EXCERPTED PASSAGE »
Good topic; good ruling by the 9th panel.
You might consider ‘signing’ your name at the end of each guest essay (valediction) in addition to the opening bolded: Submitted by xxxx Guest Blogger. That seems to notify readers again–who might otherwise miss the introductory salutation–of the topic’s author to help ensure that they do not think Prof Turley wrote the article.
This misunderstanding has occurred more than anticipated and at least once for each of the early guest bloggers. I actually had to apologize to poster Puzzling because he initially suggested this signing-off and I spouted off that any careful reader would clearly understand who wrote what. Just a suggestion, though…
For example, Mespo adds this at the end of his columns.
“~Mark Esposito, Guest Blogger”
I think they got this quite wrong. If there’s anything for which there should be zero tolerance it is any kind of utterance suggesting harm to the President of the United States. I felt the same way when that miserable excuse for a human being, George Bush, held the office.

REQUIREMENT »
Can you retype the part of the comment thread that begins at the words "You might consider" and stops after "wrote the article.", keeping every word the same? The data that comes next is separate from the comment thread.

[Extracted data]
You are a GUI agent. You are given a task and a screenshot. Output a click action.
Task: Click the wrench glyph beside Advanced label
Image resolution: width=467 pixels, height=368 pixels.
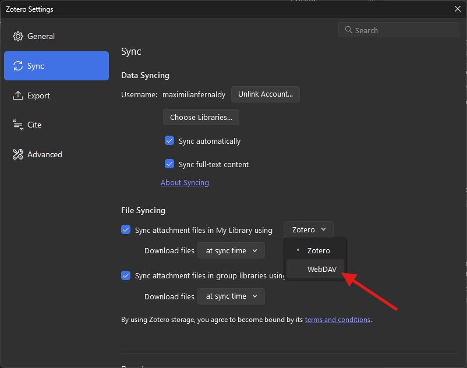pos(17,154)
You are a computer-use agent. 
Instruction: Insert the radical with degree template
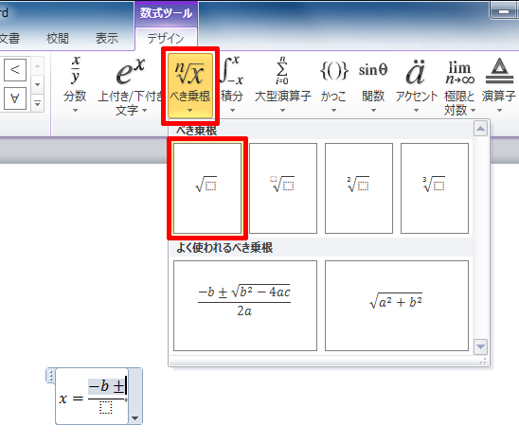pyautogui.click(x=283, y=188)
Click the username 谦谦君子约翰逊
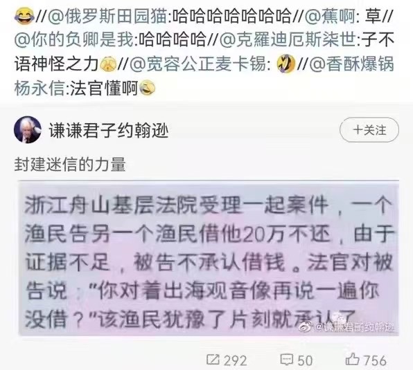The width and height of the screenshot is (413, 370). [109, 131]
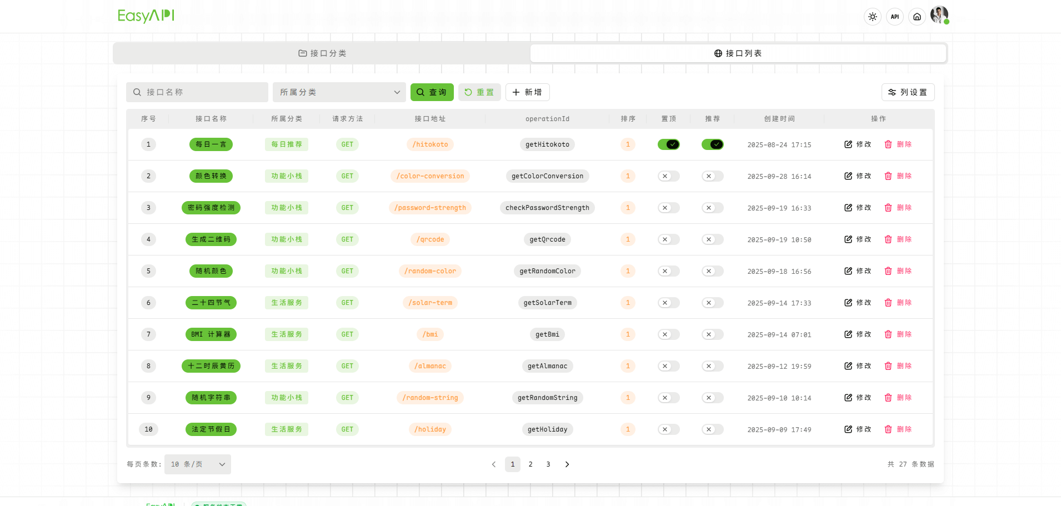Click the edit icon for 每日一言 row
Viewport: 1061px width, 506px height.
pyautogui.click(x=848, y=144)
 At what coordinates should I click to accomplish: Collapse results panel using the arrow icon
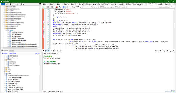pyautogui.click(x=43, y=51)
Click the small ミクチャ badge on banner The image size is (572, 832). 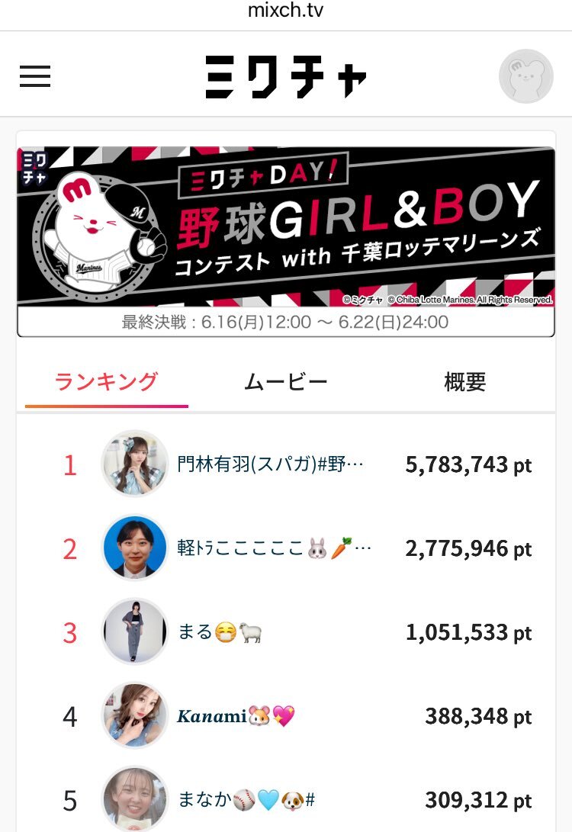point(35,169)
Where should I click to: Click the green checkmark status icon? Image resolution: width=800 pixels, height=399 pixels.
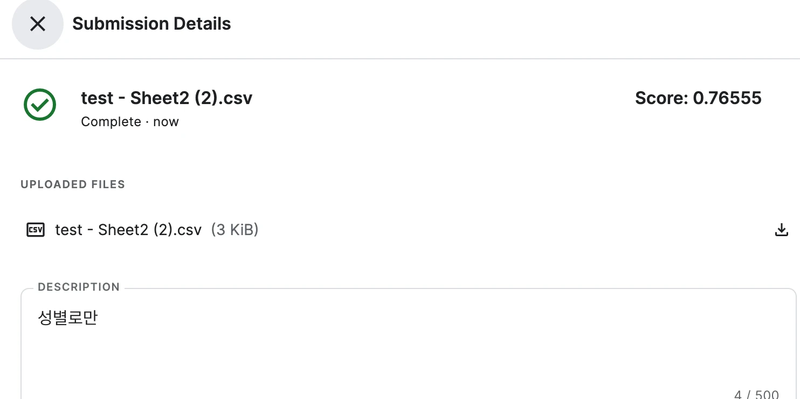tap(40, 105)
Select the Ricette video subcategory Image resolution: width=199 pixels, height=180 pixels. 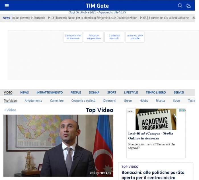(161, 101)
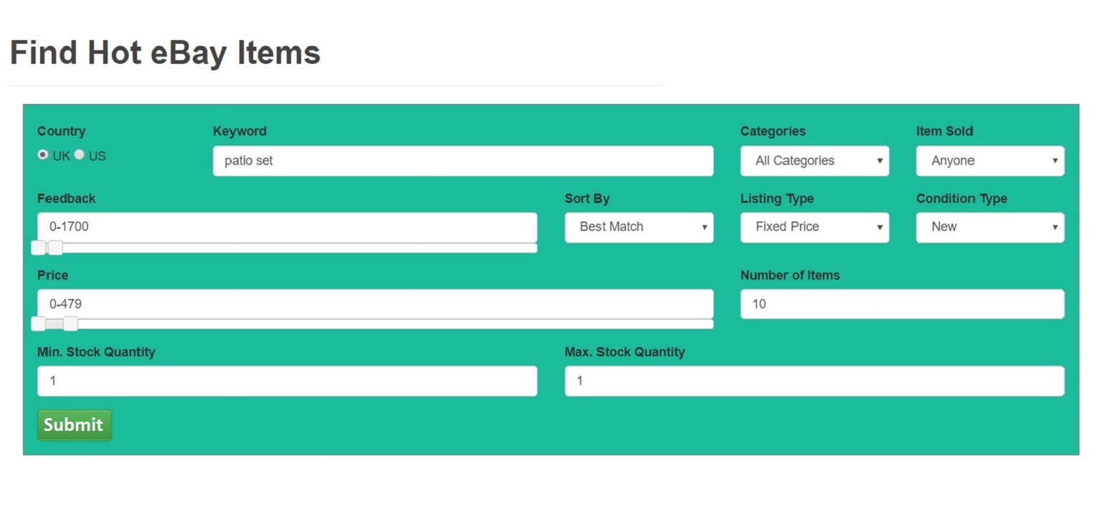
Task: Open the Sort By dropdown
Action: (x=639, y=227)
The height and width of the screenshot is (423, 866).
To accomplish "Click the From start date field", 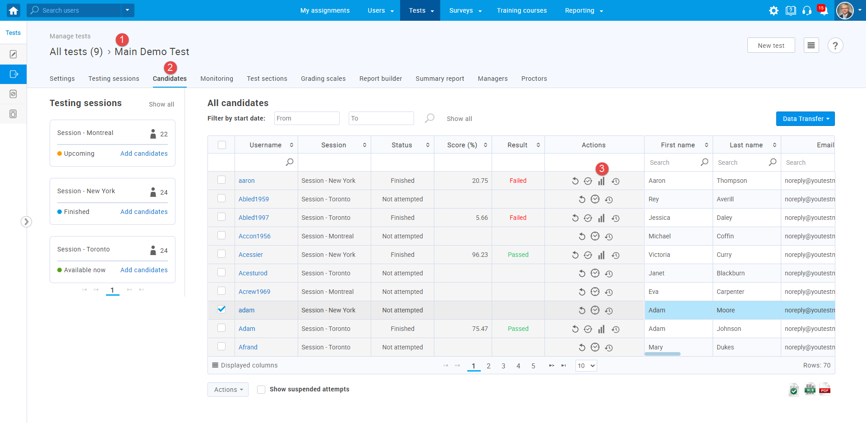I will coord(307,118).
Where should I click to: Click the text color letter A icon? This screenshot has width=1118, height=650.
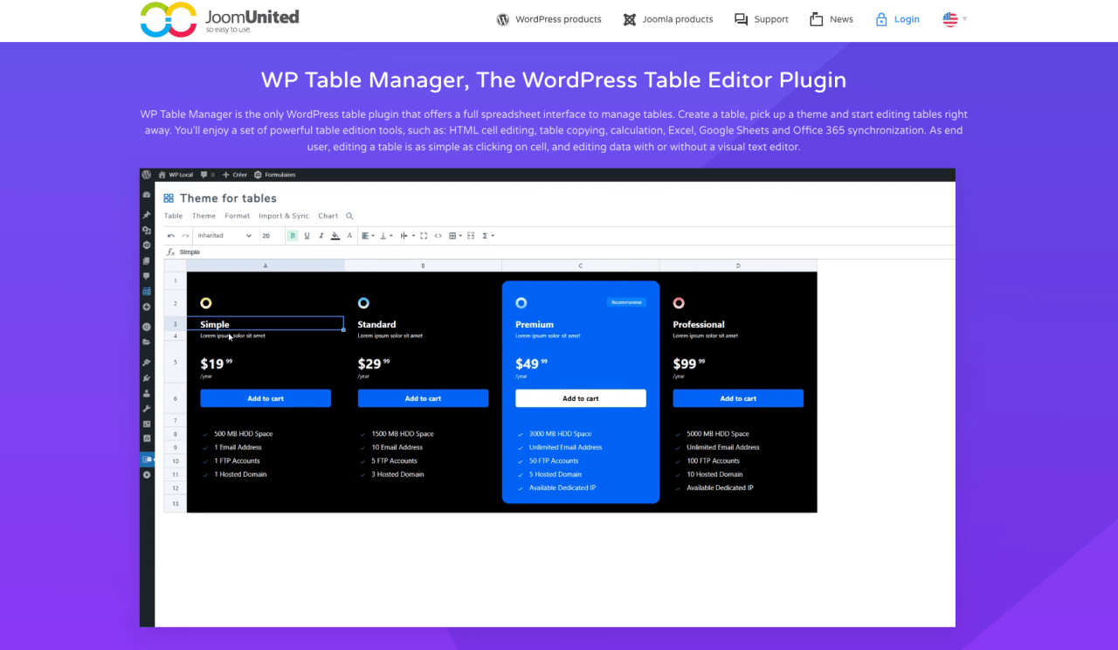coord(349,236)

YOUR SOLUTION »
You might consider ‘signing’ your name at the end of each guest essay (valediction) in addition to the opening bolded: Submitted by xxxx Guest Blogger. That seems to notify readers again–who might otherwise miss the introductory salutation–of the topic’s author to help ensure that they do not think Prof Turley wrote the article.